# MATERIAL PROVIDED
--------
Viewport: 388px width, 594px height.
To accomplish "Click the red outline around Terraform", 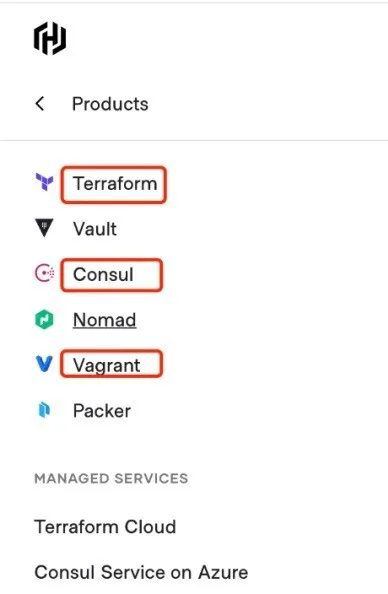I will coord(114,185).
--------
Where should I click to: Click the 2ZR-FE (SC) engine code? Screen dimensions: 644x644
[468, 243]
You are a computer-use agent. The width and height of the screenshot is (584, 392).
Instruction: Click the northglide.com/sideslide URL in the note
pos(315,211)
--------
# EXERCISE REQUIREMENTS
Scan the listing above, and wherever a line holds the string "height", copy that line.

# RESULT OF THIS EXERCISE
Viewport: 388px width, 594px height.
You are a computer-use agent. The width and height of the screenshot is (584, 392).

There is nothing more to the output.